這麼一看,這個猩紅祭司,除了那個審判之地外,其餘的強大能力,壓根就沒有發揮出來多少啊?
楚青鄙夷的看了一眼這猩紅祭司,卻陡然之間,眉頭微微一揚。
血紅霧氣消散之後,他也看清楚了這個瀕臨破碎的秘境空間全貌。
這個秘境很小,只有大概一個足球場大小而己。
然而,在這足球場大小的空間之中,卻刻畫著一個個的古怪符號與印記。
這個符號印記,總共有七個,均勻整齊的排列在了這‘足球場’的周圍,楚青的眉頭微微皺起,他總感覺這個印記,自己似乎在哪裡看到過?
在哪裡看到過呢?
他一邊想著,目光再度看了一圈。
整個足球場的正中,彷彿是用鮮血塗抹出了一個巨大的‘X’符號,而在那X的上方,是一個巨大的古怪王座,一個個的頭顱,無數的鮮血所堆積而出的古怪王座。
楚青再度看向了那猩紅祭司,心中,卻突然有了一種不是太好的預感。
他想都不想,首接再度以血瞳的以眼還眼的規則,甚至是怒潮的規則一同發動,朝著眼前的猩紅祭司發動。
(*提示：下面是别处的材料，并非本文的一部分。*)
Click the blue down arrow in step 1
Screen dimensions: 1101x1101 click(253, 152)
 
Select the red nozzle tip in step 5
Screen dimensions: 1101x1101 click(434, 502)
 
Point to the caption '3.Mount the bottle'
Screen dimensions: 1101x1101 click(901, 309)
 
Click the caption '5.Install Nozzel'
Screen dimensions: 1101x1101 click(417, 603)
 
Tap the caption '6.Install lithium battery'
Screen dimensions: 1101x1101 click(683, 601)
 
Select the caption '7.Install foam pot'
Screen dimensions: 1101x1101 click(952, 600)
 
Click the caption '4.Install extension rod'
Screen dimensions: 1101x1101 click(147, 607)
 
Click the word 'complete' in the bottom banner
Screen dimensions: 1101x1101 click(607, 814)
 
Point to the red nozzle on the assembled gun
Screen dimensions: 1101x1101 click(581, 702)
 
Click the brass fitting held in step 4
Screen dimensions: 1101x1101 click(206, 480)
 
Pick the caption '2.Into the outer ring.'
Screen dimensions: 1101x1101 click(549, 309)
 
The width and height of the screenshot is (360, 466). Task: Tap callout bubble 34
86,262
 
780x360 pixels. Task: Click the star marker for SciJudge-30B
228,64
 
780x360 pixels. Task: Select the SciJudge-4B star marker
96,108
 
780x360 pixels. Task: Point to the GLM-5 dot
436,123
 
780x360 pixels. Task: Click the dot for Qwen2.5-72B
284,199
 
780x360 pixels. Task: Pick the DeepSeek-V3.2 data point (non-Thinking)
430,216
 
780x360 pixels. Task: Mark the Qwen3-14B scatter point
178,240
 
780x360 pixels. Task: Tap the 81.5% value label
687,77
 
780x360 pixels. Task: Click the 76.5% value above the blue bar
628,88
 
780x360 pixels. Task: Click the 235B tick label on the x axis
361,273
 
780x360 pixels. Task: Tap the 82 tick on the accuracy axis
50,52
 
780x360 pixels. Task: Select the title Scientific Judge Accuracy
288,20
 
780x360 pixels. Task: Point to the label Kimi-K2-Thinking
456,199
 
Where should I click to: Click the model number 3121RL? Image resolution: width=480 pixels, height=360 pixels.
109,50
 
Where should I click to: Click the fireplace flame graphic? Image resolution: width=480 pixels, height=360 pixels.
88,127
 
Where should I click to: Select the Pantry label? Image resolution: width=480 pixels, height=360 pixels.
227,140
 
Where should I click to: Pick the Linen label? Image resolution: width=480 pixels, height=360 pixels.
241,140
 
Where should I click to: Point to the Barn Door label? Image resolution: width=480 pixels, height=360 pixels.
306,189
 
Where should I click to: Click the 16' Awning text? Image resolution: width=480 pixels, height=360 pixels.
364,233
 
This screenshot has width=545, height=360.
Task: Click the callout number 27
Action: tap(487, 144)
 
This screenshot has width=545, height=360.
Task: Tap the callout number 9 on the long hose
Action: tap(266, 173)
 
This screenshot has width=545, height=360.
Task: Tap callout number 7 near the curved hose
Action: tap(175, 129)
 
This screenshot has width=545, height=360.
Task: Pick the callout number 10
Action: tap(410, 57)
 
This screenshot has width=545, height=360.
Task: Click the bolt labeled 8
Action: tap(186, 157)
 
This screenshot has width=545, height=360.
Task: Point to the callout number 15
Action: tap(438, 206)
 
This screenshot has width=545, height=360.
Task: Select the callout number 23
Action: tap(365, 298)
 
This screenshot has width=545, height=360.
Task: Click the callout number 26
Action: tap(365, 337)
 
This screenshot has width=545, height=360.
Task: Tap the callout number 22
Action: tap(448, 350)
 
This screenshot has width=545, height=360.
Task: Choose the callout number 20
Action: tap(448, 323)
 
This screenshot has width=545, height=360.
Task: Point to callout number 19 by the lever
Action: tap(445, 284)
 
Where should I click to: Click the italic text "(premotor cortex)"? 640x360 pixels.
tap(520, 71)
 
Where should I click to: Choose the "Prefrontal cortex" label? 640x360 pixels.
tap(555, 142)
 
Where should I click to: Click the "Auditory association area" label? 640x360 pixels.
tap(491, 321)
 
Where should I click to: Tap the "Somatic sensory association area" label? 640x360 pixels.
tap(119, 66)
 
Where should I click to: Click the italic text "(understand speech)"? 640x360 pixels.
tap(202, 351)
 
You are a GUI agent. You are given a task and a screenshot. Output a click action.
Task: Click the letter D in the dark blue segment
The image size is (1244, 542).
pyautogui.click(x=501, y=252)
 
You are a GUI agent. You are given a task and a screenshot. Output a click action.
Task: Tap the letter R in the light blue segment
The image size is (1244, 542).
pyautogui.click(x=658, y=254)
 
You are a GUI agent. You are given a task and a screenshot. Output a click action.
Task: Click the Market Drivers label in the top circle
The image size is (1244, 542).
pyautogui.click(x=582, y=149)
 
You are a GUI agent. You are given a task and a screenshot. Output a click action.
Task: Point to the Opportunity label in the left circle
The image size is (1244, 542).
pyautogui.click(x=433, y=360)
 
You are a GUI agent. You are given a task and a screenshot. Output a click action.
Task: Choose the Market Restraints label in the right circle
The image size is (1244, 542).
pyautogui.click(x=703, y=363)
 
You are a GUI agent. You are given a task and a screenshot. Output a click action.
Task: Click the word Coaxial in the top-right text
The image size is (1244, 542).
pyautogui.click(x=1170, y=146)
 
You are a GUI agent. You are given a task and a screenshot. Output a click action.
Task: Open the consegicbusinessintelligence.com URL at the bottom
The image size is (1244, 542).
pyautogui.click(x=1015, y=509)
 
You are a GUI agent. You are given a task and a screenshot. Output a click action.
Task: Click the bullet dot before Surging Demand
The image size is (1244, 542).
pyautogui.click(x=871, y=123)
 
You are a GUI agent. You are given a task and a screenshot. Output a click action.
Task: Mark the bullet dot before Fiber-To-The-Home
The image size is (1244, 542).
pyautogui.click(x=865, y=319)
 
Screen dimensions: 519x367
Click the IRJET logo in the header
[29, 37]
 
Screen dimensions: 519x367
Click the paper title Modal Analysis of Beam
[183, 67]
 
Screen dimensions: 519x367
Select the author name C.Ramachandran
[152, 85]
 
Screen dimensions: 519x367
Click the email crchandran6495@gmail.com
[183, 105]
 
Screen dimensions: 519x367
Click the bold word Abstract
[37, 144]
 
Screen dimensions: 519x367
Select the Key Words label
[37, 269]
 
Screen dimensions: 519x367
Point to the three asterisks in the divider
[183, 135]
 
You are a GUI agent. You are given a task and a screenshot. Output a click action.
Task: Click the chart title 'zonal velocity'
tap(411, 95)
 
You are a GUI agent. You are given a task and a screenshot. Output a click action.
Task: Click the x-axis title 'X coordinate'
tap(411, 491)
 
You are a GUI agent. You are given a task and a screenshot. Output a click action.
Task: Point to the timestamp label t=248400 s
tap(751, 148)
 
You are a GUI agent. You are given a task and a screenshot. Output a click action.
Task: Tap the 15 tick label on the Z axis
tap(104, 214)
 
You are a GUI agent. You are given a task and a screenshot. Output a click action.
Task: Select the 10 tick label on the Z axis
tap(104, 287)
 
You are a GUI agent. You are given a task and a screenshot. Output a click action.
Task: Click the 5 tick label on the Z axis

世界的抖動更加恐怖了,無數的空間爆裂的碎片,甚至都幾乎呈現出了王權宮殿之內的一些場景,楚青稍稍鬆了一口氣。
然而,他看了一眼這個時候的生死簿。
瞬間,楚青只感覺頭皮一陣發麻:
空白!
此時此刻的生死簿上,沒有一星半點的反饋與變化。
而只是一瞬間,楚青便捕捉到了這頭皮發麻的原因。
不只是那個連血瞳都無法看出來的詭異技能到底是個什麼鬼。
更重要的是,一個其實極為顯而易見的問題,他之前,其實真的沒有好好思考過。
那就是,猩紅祭司這個詭異的名字,殺戮祭祀這個規則的能力,猩紅祭壇這個傢伙對應的鬼蜮名字。
這一切的一切,其實都需要一個答案。
這玩意到底在祭祀什麼東西呢?
而這傢伙目前也沒有出現自我晉升的要求,如果他的瘋狂殺戮,不是為了晉升,又是為了做什麼?只是積攢這誇張的恐怖陰壽?
這顯然並不合理!
楚青沒有繼續深入去想這個問題,或者說,他不願意朝著這方面去深入的思考,因為細思極恐。
所以楚青二話不說,所有的規則之力拼盡全力的朝著這個似乎己經掛掉的猩紅祭司猛灌。
然而很顯然,這似乎正如了這猩紅祭司的意。